Old notes featuring Elizabeth II will remain legal tender, and the Bank of England (BofE) states that consumers can expect a gradual introudcion of the notes, whilst it is also operating an exchange service.
The BofE, which issues banknotes for England and Wales, previously stated that there will be no other changes to the notes’ designs. This will mean Winston Churchill, Jane Austen, JMW Turner and Alan Turing will remain on the back of the four notes, in denominational order.
“We’re very pleased to be issuing the new King Charles banknotes,” said Bank of England Governor, Andrew Bailey. “This is a historic moment, as it’s the first time we’ve changed the sovereign on our notes. We know that cash is important for many people, and we are committed to providing banknotes for as long as the public demand them. Bringing these new notes into circulation is a demonstration of that commitment.”
Like many other countries, the UK has experienced a pivot away from the traditional use of cash to card-based and digital payments methods. Popular methods across the country include contactless cards and e-wallets like Google Pay and Apple Pay.
Meanwhile, more and more people are also using digital banking services via apps and websites as opposed to physical branches. This has in turn seen a decline in the high-street presence of some of the UK’s biggest banks.
However, in comments sent to Payment Expert, Pete Wickes, General Manager – Enterprise EMEA at Worldpay, stresses that the significance of cash payments in the British economy should not be understated.
“As King Charles III banknotes enter circulation today, pro-cashless society commentators may well see this as an opportunity to question the necessity of issuing new cash tender,” Wickes says.
“While the debate around its relevance plays out, our data reinforces its continued importance in society and to the British economy. In 2023, cash accounted for 10% of point-of-sale (POS) transaction values, equating to ~£120bn*.
“Despite cash usage forecast to change over the next three years, to 6% of POS transaction values, or ~£78bn**, it will remain a mainstay in the UK’s payments ecosystem.”
Issuing the new King Charles-adorned banknotes has been on the BofE’s tasklist since King Charles ascended to the throne back in 2022. However, printing physical cash is not the only job on the central bank’s agenda.
Monitoring and determining interest rates is one of its many roles, a task of heightened importance and public interest in the context of the UK’s economic situation. However, developing a Central Bank Digital Currency (CBDC), or ‘digital pound’, the antithesis of physical cash, has also been on the table.
This could be seen as evidence that cash is on its way out. On the other hand, some banking stakeholders have reported an increase in cash use of late. Back in January, Nationwide cited the costs-of-living crisis as driving an increase in cash withdrawal values, believing that consumers find it easier to budget with money in their hands.
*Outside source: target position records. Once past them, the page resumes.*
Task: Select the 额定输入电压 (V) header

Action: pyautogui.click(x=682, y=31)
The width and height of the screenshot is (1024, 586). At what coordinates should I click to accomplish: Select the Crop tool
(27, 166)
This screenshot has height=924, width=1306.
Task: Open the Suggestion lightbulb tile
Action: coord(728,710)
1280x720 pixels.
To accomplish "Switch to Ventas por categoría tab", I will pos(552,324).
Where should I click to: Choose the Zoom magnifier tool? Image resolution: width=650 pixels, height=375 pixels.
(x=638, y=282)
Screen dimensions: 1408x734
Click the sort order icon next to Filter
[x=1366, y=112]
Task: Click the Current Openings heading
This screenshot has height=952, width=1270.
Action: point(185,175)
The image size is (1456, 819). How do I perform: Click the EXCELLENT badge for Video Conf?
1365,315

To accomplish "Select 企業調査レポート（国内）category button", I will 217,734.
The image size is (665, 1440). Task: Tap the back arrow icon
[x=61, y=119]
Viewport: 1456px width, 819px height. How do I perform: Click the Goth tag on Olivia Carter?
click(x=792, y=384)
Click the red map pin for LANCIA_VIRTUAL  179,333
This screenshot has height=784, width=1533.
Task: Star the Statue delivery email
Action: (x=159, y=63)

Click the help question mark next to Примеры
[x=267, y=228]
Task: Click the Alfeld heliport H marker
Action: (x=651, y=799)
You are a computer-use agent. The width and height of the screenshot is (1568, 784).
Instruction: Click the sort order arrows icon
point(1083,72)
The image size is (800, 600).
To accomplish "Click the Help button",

Wickes continued: “While cash is used disproportionately by lower income consumers, those that are unbanked and underbanked, many turn to cash as a budgetary tool during periods of high inflation and the cost-of-living crisis too.
“As such, its importance and purpose is clear and will continue to be a key part of our diverse payments landscape, and not least, to expand the collections of banknote enthusiasts.”